Data to use Block Start

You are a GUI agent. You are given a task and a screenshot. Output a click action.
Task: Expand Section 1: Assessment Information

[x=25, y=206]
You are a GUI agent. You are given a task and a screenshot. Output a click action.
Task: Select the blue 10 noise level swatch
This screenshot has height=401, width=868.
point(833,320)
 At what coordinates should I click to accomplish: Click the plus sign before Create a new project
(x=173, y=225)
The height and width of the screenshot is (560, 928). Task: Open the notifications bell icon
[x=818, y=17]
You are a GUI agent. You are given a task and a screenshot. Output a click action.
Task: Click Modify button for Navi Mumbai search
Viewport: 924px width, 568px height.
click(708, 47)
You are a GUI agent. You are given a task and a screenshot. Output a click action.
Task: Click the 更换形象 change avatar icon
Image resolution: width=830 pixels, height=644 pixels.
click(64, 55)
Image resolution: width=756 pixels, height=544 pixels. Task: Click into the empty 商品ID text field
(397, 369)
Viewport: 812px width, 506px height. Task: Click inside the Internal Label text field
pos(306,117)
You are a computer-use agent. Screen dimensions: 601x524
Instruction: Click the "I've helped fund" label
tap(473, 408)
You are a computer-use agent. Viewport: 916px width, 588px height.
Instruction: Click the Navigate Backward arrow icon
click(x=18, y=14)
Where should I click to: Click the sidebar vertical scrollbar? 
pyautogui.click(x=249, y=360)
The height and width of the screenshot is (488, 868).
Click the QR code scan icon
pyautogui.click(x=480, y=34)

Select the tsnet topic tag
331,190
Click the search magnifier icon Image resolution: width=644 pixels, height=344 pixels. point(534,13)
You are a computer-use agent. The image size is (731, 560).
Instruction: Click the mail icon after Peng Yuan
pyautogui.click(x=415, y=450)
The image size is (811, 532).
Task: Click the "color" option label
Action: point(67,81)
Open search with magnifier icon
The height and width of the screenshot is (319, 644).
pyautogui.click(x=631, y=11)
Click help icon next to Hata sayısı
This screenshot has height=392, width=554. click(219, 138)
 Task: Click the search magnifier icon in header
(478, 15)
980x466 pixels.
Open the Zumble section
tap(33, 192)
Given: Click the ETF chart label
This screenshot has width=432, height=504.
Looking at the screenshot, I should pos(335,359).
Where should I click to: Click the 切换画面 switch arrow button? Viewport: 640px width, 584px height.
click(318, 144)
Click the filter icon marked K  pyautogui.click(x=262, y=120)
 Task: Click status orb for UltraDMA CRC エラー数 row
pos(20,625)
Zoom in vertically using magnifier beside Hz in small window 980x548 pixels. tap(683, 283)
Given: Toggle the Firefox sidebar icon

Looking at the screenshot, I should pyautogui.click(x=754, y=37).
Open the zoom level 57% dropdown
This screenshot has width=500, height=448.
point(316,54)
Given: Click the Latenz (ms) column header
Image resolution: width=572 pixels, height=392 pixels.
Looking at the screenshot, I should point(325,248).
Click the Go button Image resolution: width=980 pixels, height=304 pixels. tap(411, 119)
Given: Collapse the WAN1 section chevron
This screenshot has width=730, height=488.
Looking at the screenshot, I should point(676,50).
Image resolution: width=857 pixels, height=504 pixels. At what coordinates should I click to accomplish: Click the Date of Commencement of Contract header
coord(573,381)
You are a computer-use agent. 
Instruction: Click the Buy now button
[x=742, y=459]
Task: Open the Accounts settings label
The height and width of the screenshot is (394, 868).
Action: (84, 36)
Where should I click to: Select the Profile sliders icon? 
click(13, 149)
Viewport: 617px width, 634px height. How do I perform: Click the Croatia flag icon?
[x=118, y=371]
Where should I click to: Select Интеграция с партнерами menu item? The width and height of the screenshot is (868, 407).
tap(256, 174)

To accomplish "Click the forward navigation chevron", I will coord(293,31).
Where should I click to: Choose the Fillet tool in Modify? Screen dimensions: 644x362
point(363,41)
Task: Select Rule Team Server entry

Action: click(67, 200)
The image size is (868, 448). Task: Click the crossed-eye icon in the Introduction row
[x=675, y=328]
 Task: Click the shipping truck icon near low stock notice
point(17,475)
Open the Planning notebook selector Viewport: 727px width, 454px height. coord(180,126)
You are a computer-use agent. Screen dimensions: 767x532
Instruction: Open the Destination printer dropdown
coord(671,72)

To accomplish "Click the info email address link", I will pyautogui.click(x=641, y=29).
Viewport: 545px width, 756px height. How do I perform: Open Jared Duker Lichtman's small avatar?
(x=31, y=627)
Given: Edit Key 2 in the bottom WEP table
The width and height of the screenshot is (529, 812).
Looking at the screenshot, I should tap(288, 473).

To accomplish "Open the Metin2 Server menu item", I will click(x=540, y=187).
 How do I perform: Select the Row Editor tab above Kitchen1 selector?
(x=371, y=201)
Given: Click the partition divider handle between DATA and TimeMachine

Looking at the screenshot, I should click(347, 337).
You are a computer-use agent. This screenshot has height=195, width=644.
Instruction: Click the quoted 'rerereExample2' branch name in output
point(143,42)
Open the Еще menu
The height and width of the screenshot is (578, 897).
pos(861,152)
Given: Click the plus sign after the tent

Data to use Block End

■ **Your goal**: With the line containing "Task: Click the 更换形象 change avatar icon" as the last one, please set down exactly the lines of the records above from their very first line, and nothing more.

■ **Answer to this exercise**:
You are a GUI agent. You are given a task and a screenshot. Output a click action.
Task: Expand Section 1: Assessment Information

[x=25, y=206]
You are a GUI agent. You are given a task and a screenshot. Output a click action.
Task: Select the blue 10 noise level swatch
This screenshot has height=401, width=868.
point(833,320)
 At what coordinates should I click to accomplish: Click the plus sign before Create a new project
(x=173, y=225)
The height and width of the screenshot is (560, 928). Task: Open the notifications bell icon
[x=818, y=17]
You are a GUI agent. You are given a task and a screenshot. Output a click action.
Task: Click Modify button for Navi Mumbai search
Viewport: 924px width, 568px height.
click(708, 47)
You are a GUI agent. You are given a task and a screenshot. Output a click action.
Task: Click the 更换形象 change avatar icon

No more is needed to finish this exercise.